Two of Cluster’s four satellites found themselves in a natural particle accelerator above the Northern Hemisphere June 5, 2009. The first to cross was satellite C3 at an altitude of 4,000 miles (6,400 kilometers), followed 5 minutes later by C1 at 5,600 miles (9,000 km).
This is the first time that scientists have measured such a region simultaneously using more than one satellite. The readings allow the electrical landscape of the acceleration region to be mapped.
“This is like geography, only instead of the contours being the height of a landscape, they are the electrical potentials that span the region,” said Goran Marklund from the Royal Institute of Technology, Stockholm, Sweden.
These electrical potentials act in both uphill and downhill directions, accelerating particles toward and away from Earth, according to their charges.
When particles strike the atmosphere, they create the shimmering curtains of light known as aurorae, or more commonly the northern and southern lights. About two-thirds of the bright aurorae are estimated to be produced this way.
The satellites do not encounter a natural particle accelerator on every orbit. Those responsible for the bright aurorae are temporary alignments of the electrical fields around Earth. They are highly variable in altitude, and so they are not always present.

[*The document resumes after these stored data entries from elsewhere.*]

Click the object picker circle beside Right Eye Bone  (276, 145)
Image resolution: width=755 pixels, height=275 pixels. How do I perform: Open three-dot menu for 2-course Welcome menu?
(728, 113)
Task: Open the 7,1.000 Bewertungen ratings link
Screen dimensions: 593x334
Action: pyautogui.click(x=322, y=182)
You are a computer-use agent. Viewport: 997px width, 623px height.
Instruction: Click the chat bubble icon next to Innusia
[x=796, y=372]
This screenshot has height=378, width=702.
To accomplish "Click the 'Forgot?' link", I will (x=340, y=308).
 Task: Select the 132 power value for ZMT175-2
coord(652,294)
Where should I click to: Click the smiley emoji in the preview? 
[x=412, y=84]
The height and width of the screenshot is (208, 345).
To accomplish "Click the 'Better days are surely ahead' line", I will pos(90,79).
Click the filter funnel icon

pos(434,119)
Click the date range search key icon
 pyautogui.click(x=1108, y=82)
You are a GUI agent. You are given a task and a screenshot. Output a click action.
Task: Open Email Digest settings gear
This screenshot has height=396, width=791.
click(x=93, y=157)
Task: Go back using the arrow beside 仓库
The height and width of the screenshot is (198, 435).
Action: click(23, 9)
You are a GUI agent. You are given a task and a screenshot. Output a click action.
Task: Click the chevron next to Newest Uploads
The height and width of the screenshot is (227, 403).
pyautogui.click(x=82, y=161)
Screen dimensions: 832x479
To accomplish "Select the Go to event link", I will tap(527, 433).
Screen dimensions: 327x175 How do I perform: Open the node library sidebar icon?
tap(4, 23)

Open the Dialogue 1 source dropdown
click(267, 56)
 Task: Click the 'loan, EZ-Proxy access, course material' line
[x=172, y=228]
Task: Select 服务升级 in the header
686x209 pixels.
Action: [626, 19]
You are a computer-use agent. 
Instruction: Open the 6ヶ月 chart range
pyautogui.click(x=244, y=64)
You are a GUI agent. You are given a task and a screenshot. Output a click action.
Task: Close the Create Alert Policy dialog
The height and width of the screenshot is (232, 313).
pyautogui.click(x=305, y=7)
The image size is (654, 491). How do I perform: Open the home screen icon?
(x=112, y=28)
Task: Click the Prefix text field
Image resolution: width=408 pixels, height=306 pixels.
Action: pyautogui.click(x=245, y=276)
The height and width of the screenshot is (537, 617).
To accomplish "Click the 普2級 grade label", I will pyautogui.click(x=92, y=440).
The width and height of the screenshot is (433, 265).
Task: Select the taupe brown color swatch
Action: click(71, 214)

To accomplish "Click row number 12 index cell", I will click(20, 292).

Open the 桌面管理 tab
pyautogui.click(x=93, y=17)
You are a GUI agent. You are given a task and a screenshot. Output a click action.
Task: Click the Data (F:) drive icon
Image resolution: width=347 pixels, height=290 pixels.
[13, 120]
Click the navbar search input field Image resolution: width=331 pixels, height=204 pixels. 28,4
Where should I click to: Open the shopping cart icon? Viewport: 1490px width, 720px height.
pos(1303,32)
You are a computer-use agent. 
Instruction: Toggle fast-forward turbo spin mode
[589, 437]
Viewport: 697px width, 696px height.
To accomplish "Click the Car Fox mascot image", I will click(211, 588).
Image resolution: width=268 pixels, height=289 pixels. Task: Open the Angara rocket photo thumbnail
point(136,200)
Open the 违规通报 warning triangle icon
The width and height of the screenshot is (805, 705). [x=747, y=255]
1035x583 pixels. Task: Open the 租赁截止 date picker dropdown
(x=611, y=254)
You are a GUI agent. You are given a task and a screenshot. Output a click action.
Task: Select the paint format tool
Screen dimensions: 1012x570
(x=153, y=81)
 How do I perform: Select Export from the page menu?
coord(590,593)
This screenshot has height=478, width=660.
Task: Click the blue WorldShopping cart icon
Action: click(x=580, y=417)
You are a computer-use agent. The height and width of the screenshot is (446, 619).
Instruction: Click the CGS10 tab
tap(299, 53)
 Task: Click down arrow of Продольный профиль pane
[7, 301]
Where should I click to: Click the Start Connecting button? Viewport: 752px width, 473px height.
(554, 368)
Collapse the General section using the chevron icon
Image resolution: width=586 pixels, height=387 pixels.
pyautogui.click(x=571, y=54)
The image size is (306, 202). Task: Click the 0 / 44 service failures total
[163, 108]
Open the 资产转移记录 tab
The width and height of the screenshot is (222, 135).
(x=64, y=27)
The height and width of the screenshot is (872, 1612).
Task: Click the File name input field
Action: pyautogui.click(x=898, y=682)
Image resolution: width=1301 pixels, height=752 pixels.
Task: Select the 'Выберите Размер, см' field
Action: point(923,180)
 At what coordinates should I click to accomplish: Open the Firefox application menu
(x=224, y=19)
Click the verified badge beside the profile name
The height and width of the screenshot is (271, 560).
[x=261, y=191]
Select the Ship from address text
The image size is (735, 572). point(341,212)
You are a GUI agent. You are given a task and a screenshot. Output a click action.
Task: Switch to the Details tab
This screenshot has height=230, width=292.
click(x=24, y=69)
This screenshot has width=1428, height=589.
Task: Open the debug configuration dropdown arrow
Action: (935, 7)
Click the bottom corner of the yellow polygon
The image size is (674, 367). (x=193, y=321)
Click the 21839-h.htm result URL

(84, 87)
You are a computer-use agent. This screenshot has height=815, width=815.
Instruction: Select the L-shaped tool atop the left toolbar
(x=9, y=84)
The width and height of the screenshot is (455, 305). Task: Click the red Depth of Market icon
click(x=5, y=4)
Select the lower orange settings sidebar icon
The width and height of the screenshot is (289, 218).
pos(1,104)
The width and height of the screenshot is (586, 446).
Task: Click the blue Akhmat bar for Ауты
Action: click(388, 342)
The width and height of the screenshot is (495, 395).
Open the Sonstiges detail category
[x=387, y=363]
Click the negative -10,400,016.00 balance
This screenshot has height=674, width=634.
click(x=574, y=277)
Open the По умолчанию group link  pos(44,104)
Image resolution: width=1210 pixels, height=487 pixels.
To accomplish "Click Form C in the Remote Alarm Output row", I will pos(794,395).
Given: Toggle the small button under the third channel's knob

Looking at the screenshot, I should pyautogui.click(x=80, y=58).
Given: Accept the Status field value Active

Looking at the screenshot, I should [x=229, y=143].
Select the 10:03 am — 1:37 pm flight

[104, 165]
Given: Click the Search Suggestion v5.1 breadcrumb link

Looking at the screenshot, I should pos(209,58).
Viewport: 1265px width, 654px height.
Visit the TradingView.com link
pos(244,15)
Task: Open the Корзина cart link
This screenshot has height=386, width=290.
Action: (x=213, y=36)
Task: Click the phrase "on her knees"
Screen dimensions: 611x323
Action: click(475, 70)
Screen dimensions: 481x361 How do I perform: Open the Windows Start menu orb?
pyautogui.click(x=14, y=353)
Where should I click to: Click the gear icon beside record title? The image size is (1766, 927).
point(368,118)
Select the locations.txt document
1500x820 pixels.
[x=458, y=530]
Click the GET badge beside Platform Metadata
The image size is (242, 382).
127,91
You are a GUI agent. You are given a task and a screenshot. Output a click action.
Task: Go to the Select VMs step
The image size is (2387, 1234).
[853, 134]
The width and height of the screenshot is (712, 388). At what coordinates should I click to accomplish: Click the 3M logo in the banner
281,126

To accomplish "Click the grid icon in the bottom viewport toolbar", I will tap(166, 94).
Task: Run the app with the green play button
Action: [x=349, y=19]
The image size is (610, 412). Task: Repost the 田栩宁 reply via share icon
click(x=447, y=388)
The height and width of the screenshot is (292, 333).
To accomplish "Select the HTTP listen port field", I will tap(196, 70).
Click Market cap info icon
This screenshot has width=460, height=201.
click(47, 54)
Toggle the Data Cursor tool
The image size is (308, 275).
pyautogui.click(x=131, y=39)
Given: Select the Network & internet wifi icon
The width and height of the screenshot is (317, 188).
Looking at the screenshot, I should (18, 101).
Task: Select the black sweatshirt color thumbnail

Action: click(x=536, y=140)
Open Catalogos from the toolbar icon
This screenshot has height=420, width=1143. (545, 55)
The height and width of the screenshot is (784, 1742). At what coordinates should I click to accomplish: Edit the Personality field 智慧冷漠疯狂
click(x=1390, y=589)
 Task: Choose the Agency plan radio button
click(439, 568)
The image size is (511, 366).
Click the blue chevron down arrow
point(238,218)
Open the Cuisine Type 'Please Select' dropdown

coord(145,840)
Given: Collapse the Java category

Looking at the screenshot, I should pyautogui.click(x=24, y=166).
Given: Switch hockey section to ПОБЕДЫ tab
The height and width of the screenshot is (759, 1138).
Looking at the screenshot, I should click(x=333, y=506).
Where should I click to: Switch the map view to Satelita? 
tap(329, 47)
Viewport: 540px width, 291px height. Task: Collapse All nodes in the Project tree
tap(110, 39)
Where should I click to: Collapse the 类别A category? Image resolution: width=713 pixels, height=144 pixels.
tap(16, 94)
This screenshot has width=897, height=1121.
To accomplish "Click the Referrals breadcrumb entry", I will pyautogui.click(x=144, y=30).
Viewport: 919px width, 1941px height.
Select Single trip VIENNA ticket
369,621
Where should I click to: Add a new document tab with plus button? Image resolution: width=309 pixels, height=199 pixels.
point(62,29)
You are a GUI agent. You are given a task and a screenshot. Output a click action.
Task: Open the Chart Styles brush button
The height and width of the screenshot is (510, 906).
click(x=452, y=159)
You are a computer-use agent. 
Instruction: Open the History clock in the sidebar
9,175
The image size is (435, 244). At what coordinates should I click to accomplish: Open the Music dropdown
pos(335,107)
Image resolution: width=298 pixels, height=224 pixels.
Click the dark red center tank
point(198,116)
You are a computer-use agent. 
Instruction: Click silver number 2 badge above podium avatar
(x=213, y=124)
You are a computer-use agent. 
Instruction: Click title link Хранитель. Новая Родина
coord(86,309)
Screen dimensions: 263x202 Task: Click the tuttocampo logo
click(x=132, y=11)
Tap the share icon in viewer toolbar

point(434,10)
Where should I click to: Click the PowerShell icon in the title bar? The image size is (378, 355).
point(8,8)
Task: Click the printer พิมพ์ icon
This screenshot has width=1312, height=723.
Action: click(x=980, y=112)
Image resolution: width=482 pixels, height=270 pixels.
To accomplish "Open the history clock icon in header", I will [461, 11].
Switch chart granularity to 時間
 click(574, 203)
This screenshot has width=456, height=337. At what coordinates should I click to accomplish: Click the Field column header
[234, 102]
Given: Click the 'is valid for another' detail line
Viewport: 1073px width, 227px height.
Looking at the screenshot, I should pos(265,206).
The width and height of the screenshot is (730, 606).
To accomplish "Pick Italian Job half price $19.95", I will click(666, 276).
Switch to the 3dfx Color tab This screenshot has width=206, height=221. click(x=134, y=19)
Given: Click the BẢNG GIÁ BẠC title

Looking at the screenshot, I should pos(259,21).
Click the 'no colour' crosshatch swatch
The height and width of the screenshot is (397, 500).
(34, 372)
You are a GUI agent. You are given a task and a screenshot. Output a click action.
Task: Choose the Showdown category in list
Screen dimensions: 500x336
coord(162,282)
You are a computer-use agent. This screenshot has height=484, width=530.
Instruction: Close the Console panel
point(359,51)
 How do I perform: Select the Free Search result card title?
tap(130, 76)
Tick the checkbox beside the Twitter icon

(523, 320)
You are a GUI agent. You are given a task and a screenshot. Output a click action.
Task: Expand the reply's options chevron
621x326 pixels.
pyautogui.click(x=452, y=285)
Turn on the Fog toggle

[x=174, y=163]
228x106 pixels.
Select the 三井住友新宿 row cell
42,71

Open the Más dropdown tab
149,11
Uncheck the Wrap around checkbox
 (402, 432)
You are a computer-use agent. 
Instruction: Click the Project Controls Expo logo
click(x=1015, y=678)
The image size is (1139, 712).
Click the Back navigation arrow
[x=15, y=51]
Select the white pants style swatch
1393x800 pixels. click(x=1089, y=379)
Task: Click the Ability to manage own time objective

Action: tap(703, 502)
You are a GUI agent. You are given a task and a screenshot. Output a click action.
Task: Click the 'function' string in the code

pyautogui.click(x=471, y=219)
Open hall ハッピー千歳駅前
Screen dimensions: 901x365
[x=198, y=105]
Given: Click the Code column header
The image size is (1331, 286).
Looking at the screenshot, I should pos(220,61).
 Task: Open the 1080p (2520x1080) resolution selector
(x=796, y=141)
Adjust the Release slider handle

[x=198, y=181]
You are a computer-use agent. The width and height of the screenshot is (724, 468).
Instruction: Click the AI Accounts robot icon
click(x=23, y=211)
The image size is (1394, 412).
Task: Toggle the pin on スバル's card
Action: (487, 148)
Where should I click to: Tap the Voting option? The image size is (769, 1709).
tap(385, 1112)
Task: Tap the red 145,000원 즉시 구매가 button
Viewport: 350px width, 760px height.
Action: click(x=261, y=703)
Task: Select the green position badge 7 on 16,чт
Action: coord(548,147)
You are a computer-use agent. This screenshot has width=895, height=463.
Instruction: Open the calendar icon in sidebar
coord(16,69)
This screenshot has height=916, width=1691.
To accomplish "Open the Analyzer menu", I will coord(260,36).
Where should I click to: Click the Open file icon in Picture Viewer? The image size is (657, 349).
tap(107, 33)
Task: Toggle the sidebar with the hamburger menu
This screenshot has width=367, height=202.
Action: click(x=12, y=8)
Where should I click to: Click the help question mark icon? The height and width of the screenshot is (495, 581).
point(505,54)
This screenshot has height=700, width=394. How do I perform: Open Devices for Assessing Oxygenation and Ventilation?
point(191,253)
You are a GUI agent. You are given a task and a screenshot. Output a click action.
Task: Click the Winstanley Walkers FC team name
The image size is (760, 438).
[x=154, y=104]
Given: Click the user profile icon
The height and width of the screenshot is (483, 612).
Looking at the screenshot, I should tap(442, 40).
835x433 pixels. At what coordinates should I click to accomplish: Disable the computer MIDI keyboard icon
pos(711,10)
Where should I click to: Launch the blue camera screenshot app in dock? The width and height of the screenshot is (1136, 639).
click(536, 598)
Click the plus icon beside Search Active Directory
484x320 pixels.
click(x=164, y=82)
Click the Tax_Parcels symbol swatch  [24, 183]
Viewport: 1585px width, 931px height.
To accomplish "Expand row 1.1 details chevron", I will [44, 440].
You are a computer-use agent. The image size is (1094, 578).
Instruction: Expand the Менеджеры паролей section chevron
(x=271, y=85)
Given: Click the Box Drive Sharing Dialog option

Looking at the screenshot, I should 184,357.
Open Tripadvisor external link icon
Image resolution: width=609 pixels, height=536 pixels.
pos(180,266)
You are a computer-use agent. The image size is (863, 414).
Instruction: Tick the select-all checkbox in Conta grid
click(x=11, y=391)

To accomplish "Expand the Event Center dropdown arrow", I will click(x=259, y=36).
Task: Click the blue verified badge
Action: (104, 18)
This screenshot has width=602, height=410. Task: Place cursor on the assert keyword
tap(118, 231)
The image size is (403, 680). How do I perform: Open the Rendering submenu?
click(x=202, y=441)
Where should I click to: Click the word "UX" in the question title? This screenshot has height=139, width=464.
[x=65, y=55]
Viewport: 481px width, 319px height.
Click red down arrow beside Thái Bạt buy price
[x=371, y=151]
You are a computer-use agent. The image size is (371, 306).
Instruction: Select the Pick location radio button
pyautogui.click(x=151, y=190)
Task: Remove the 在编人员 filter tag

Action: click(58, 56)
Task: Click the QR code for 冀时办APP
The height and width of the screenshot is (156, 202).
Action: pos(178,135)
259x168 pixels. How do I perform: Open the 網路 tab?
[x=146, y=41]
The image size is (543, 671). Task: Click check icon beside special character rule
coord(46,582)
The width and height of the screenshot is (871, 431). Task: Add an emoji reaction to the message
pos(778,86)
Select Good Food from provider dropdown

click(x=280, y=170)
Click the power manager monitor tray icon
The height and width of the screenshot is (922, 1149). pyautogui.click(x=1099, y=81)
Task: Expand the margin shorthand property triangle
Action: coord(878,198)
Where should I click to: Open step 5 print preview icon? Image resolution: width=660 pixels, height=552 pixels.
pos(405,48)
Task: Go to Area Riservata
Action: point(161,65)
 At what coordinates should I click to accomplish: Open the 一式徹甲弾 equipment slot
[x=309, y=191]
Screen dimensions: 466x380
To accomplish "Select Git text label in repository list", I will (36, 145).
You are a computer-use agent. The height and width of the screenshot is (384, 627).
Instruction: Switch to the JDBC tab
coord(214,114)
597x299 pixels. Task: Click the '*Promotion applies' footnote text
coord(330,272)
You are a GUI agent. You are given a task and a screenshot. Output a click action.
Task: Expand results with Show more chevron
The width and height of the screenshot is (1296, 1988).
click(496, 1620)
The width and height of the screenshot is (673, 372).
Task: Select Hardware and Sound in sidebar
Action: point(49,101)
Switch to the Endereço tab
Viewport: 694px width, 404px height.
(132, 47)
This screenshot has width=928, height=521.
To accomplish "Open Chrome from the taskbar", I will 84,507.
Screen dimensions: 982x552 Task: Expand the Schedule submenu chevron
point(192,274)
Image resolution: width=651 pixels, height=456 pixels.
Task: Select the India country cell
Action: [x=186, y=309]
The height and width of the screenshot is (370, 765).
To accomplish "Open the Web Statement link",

This first encounter with a natural particle accelerator associated with a large-scale aurora has proved that they may be stable for at least 5 minutes. A few more encounters are expected in the near future before Cluster’s orbit drifts back out of the region.
“Cluster has now shown us the very heart of the acceleration process responsible for most bright auroras,” said Marklund. “It has given us our first look at the electrical structure and stability of such an accelerator.”
Such natural particle accelerators pop up ubiquitously throughout the solar system, especially in the strong magnetic fields of the gas giants Jupiter and Saturn.
The new results from Cluster allow theoreticians to place much tighter constraints on their models of exactly how such accelerators work and give greater insight into the workings of space plasma.